**INSTRUCTION**
Give the lines from the one containing "How do I perform: Click" up to and including the last line below as a Markdown table with columns Row and Text, numbering each row and leaving out blank lines. Leave the pictures out of the table.

**RECORDS PROVIDED**
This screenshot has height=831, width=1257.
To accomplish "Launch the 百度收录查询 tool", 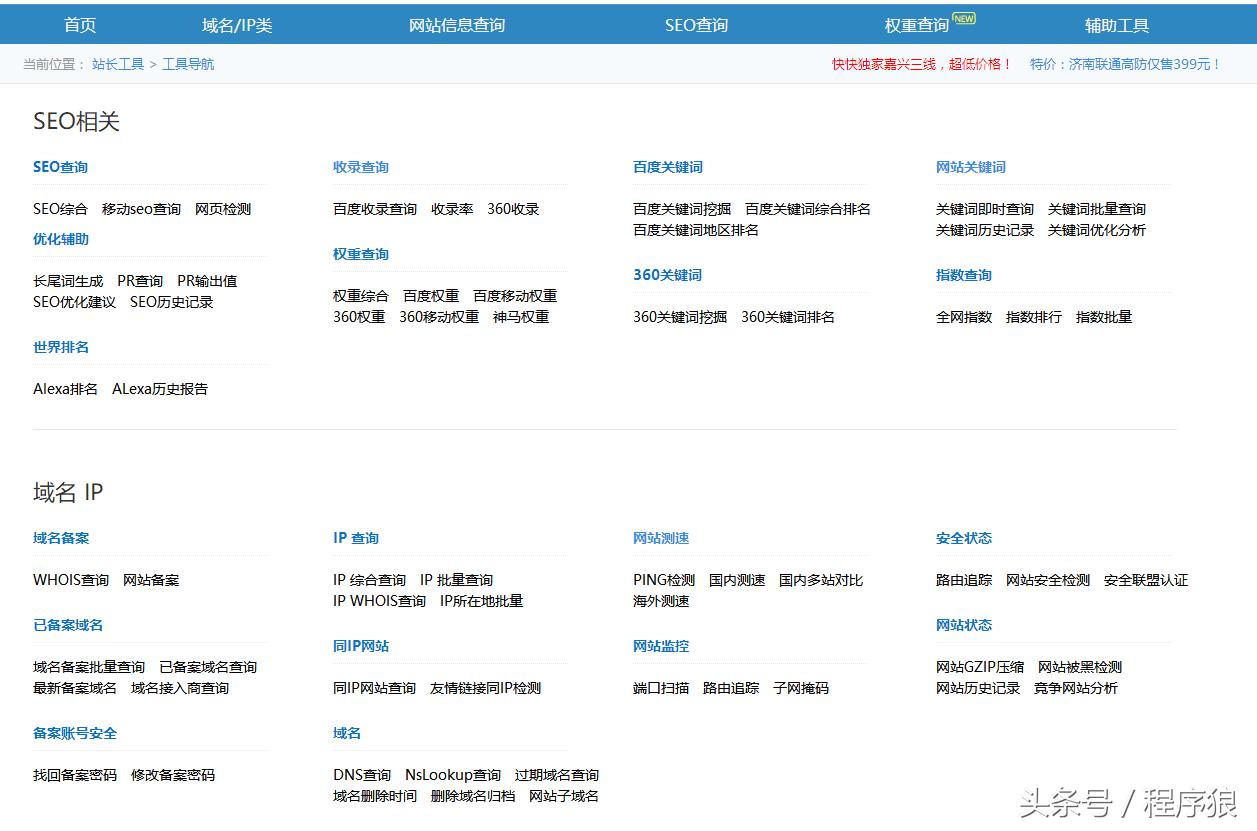I will (374, 208).
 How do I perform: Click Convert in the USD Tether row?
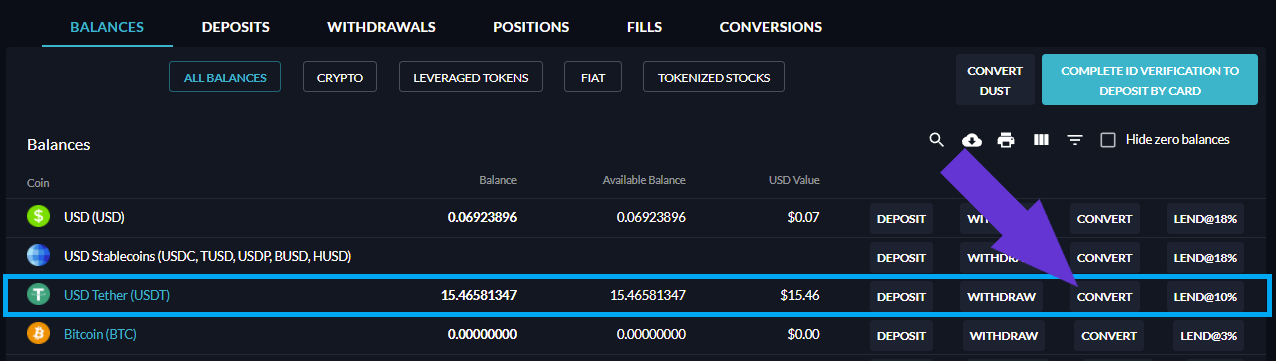click(x=1105, y=297)
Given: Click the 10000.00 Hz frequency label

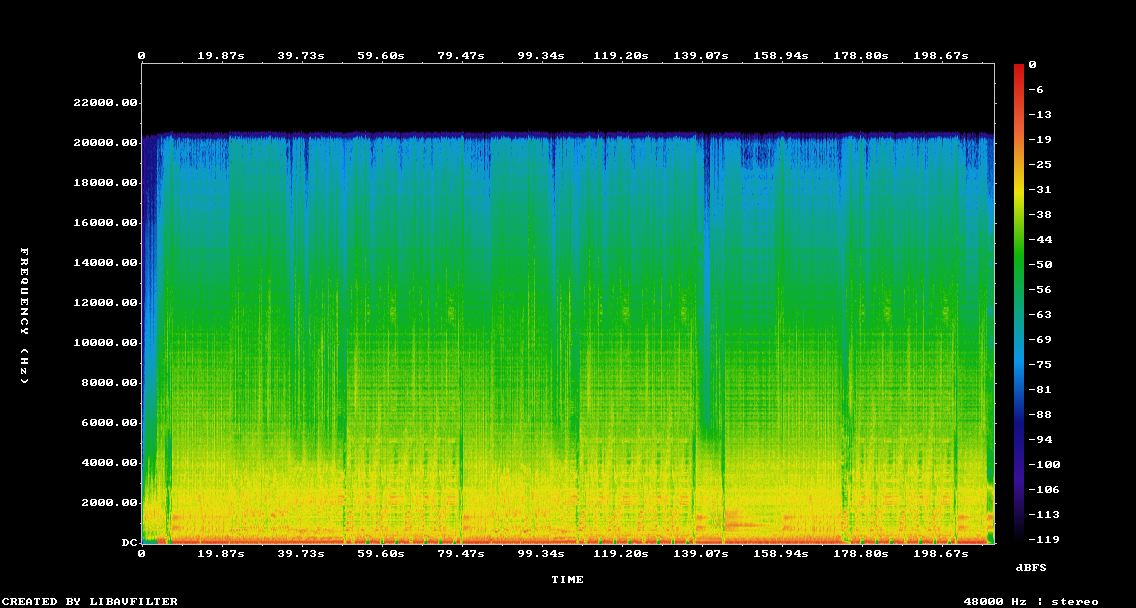Looking at the screenshot, I should [x=105, y=343].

**EXERCISE ANSWER**
| Row | Text |
|---|---|
| 1 |  How do I perform: Click Convert in the USD Tether row? |
| 2 | click(x=1105, y=297) |
| 3 | Given: Click the 10000.00 Hz frequency label |
| 4 | Looking at the screenshot, I should [x=105, y=343]. |